▶ _SUPPLIED ENTRIES_:
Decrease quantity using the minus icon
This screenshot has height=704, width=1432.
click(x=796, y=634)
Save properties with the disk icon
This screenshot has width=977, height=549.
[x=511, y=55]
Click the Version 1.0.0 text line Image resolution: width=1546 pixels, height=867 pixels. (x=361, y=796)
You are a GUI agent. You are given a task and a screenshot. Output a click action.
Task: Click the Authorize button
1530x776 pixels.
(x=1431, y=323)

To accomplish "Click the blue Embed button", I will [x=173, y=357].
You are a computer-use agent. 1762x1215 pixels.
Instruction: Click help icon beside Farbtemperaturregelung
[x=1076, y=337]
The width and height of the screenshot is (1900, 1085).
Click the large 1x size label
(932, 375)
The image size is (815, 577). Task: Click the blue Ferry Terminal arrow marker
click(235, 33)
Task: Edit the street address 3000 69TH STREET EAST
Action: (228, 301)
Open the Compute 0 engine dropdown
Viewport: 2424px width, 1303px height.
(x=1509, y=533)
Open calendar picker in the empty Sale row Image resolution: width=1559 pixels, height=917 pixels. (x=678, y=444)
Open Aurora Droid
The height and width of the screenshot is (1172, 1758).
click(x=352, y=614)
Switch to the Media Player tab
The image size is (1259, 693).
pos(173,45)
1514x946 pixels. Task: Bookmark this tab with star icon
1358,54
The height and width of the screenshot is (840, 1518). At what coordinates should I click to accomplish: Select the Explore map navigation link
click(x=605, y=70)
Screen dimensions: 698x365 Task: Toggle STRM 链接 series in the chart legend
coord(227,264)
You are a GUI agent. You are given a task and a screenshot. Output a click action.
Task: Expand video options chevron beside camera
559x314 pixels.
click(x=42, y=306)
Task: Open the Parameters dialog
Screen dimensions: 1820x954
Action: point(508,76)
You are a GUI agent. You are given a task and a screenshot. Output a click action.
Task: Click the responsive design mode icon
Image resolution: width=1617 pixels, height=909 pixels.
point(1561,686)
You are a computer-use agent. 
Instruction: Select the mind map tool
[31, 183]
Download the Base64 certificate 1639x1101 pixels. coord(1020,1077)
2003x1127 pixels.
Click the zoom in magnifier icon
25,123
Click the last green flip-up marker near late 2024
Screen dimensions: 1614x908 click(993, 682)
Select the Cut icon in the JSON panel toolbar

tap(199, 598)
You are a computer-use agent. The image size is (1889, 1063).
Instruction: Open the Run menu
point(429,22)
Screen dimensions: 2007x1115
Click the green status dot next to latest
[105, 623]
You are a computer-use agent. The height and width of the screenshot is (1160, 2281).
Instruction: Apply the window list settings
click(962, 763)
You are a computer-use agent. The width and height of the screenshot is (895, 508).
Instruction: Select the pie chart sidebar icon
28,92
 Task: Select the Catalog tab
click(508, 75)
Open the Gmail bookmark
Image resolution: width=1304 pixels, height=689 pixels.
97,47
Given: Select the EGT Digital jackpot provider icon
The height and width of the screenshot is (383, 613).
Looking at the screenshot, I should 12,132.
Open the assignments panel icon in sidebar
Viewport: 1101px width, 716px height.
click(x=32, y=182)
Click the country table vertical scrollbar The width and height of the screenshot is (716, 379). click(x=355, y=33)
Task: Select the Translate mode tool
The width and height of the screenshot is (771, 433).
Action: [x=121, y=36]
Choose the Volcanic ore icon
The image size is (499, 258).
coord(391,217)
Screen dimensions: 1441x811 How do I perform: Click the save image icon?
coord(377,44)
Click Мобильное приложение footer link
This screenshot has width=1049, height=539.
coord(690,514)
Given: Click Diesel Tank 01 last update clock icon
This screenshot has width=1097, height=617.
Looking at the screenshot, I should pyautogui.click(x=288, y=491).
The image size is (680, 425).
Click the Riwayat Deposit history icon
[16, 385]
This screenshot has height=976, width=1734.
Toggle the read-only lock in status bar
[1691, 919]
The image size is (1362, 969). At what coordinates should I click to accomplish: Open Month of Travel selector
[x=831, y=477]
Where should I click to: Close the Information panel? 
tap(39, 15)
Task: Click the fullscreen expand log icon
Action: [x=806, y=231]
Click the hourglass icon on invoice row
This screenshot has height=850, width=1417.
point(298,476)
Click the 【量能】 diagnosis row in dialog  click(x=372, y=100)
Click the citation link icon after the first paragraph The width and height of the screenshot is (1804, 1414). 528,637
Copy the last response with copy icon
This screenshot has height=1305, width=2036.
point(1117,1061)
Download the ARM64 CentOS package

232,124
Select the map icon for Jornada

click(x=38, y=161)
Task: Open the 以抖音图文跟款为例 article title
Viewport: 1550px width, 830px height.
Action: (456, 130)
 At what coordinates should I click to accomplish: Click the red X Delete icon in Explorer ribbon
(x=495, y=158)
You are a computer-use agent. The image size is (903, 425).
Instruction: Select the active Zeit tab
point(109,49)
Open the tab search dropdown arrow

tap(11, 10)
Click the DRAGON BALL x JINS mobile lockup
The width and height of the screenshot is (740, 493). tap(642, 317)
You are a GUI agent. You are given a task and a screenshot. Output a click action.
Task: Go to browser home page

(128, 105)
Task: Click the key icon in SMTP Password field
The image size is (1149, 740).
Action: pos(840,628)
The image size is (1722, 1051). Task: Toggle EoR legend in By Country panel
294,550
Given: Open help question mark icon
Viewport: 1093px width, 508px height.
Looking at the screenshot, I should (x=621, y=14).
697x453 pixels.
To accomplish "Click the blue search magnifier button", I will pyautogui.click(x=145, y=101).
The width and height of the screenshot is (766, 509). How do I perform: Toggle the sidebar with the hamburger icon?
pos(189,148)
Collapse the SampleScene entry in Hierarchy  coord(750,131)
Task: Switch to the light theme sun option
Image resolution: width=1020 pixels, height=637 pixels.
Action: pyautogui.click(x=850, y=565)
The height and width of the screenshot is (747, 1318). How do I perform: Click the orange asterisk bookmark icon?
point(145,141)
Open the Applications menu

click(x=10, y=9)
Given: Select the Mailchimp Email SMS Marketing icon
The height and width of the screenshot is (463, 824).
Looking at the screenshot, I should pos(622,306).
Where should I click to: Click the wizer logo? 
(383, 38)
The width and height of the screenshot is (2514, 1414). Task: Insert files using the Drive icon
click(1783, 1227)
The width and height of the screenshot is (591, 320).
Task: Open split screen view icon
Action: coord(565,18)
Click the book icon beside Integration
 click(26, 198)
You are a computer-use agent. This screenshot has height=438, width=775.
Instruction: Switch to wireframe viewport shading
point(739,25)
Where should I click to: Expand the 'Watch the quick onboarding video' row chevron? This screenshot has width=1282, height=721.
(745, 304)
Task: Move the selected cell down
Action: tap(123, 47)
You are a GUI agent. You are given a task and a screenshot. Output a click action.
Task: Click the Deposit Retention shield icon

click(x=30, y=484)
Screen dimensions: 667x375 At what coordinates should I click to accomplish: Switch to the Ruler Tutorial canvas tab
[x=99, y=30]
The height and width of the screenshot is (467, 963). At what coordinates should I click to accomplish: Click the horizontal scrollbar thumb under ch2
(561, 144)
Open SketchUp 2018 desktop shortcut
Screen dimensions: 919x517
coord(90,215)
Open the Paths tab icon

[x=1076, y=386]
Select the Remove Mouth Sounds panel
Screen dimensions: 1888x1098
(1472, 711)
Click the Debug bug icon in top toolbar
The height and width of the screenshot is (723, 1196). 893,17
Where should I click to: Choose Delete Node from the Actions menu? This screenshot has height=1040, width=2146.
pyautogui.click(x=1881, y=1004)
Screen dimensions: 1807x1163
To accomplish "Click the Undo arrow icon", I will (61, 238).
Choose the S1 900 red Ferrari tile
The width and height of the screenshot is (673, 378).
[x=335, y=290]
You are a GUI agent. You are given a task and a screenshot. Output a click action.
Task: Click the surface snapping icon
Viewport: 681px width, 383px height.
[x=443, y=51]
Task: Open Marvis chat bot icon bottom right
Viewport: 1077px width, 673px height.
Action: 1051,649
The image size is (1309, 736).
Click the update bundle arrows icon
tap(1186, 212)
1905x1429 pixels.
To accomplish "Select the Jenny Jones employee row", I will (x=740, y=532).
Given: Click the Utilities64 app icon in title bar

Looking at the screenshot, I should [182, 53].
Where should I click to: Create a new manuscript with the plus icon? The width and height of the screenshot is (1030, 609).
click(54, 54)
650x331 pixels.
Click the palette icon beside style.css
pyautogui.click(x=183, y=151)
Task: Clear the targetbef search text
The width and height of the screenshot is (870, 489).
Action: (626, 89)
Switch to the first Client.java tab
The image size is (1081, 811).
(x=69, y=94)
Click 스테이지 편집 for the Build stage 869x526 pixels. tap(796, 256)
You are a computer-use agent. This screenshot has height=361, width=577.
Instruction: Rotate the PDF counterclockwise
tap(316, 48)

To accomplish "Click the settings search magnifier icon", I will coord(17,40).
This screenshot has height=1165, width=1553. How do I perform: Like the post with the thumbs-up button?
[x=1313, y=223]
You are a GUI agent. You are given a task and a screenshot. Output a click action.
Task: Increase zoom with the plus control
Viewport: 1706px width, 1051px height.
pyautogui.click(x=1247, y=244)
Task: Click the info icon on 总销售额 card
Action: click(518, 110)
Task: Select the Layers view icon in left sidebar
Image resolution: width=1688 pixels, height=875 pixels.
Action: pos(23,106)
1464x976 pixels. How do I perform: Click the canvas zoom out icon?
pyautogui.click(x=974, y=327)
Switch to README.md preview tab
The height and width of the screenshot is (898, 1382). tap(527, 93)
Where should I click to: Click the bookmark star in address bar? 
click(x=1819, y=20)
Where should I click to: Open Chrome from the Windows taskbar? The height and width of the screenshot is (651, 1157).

▶ _DESCRIPTION OF THE TASK_: Give back, word for word, only the lines above from the line holding "Copy the last response with copy icon" to the line holding "Task: Open the 以抖音图文跟款为例 article title", both included.

▶ _EXERCISE ANSWER_:
Copy the last response with copy icon
This screenshot has height=1305, width=2036.
point(1117,1061)
Download the ARM64 CentOS package

232,124
Select the map icon for Jornada

click(x=38, y=161)
Task: Open the 以抖音图文跟款为例 article title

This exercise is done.